É inegável que reforma tributária ganhou novo impulso com o
envio da proposta do governo esta semana ao Congresso. Foram muitos meses de
espera para que o ambiente político estivesse amadurecido para o avanço das
negociações.
Nem é preciso dizer que a recessão econômica no rastro da
pandemia da covid-19 e a necessidade de retomada estão empurrando à força essa
agenda de mudança tributária, considerada até mesmo mais complexa do que a
reforma da Previdência pelos atores envolvidos com forças dispersas e poderosas
do setor produtivo, sistema financeiro e políticas. Vide a gritaria geral do
setor de serviços.
Mas para muitos que acompanharam, nas últimas duas décadas,
de perto o front das negociações das inúmeras tentativas de reforma tributária,
como esta colunista, é possível perceber que o ambiente favorável de agora
ainda não é o daquela situação em que se pode dizer “agora vai”.
Foi assim com a reforma da Previdência no governo Bolsonaro
depois do terreno semeado pelo governo Temer. A construção política em torno da
reforma é ainda titubeante, com as forças divididas em frentes de interesse
dispersos ainda sem convergência. O envio do projeto do governo obriga uma
resposta do Congresso.
Por muito pouco, ao longo dos últimos anos, estivemos
próximos desse momento. Na maioria dessas vezes, interesses políticos deixaram
a reforma escapar pelas mãos. A última vez que o Executivo chegou próximo de
ter os votos necessários para a aprovação da reforma foi em 2012. Já tem oito
anos que isso aconteceu!
É muito tempo. De lá para cá, as tentativas ensaiadas foram
de fatiar a proposta e enviar primeiro uma unificação do PIS/Cofins (dois
tributos federais que incidem sobre o consumo) para completar o início da
reformulação iniciada ainda no governo Fernando Henrique Cardoso. Desde então,
todos os ministros da Fazenda tentaram tirar o projeto da gaveta. Guido Mantega
tentou. Joaquim Levy, Nelson Barbosa, Henrique Meirelles e Eduardo Guardia
também tentaram.
Paulo Guedes, agora, conseguiu tirar o projeto da gaveta e
enviar ao Congresso. Não dá para negar o feito quando se observa o histórico
desses quase 20 anos. A dúvida é saber se não chegou tarde o acordo político
que viabilizou o envio do projeto de reforma fatiado do governo. Por mais que o
governo deva ser e será um dos protagonistas do debate da reforma no Congresso,
as lideranças já indicaram que vão tentar aprovar uma proposta mais ampla.
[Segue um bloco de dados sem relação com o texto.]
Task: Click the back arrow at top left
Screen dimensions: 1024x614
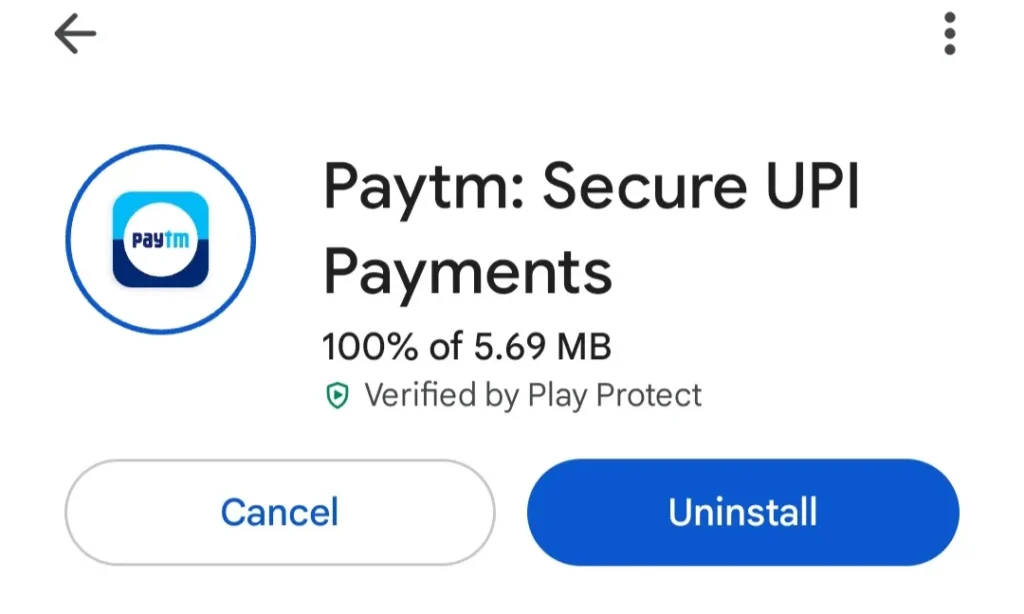Action: [x=73, y=33]
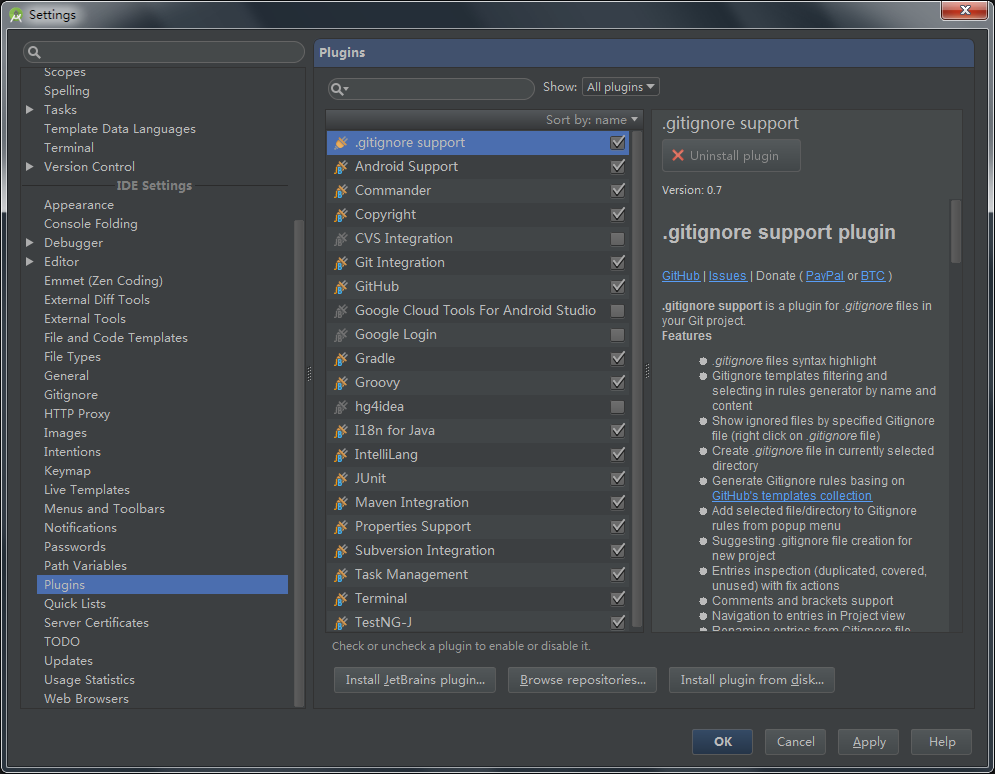Open the Sort by name dropdown
995x774 pixels.
point(592,120)
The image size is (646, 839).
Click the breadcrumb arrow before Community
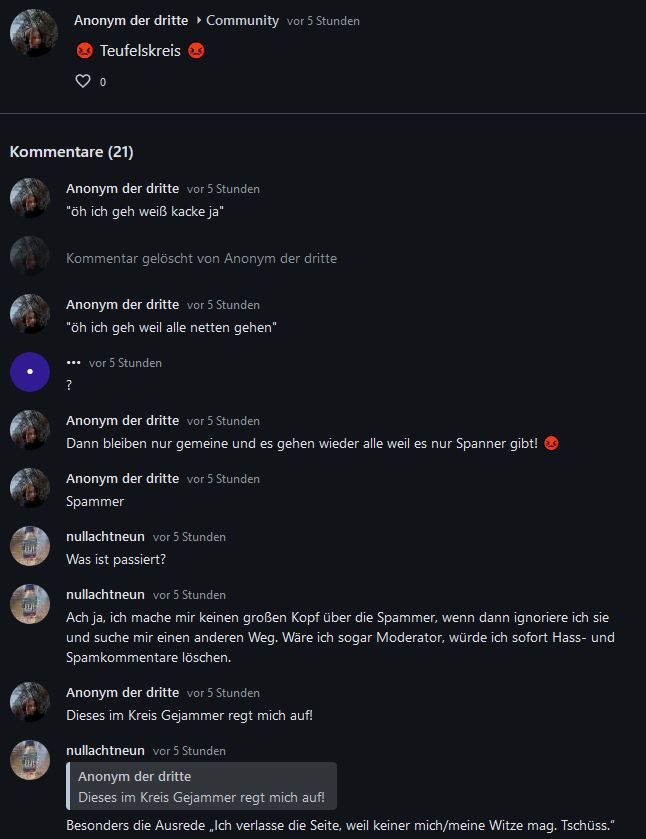tap(199, 20)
A posição dos governadores favorável a esse caminho tem
peso, como também a da indústria nacional que tem patrocinado a PEC 45 da
Câmara.
A grande questão agora é saber como o Congresso, depois de
um ano discutindo duas PECs de reforma (uma na Câmara e outra no Senado) vai
receber o projeto do governo, diz à coluna o economista Manoel Pires,
coordenador do Observatório Fiscal da Fundação Getúlio Vargas.
Pesquisador atento aos meandros da política em Brasília, onde
mora, Pires ressalta que a pandemia tornou mais favorável o ambiente para a
reforma diante da necessidade de o Congresso apresentar uma resposta para a
retomada econômica. Mas, por outro lado, ele observa que a crise econômica
atual fragilizou mais o setor de serviços, hoje menos tributado, que terá
aumento de carga tributária com o projeto de reforma de Guedes que impôs uma
alíquota única de 12%. Por isso, ele defende a proposta do ex-ministro Nelson
Barbosa de fixação de um prazo de transição gradual para a subida da alíquota.
Pode ser uma solução.
Manoel Pires chama a atenção que, mesmo depois de aprovada,
há um duro e penoso trabalho de regulamentação que levará tempo de negociação.
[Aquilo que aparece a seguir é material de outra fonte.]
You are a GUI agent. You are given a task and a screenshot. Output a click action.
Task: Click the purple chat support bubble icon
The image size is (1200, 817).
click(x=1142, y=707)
Afinal, vale nesse caso o ditado de que o diabo mora nos detalhes.
É de olho nesses detalhes que as empresas dos múltiplos segmentos já começaram a se movimentar freneticamente em resposta à proposta do ministro. Um bom sinal na direção do amadurecimento político da reforma. Enquanto representantes do setor de serviços criticam e ameaçam travar a reforma no Congresso, um grupo de empresários da indústria publica no Estadão artigo para reforçar a ideia de que não há mais tempo a perder e que é urgente que as convergências superem as divergências em favor do Brasil.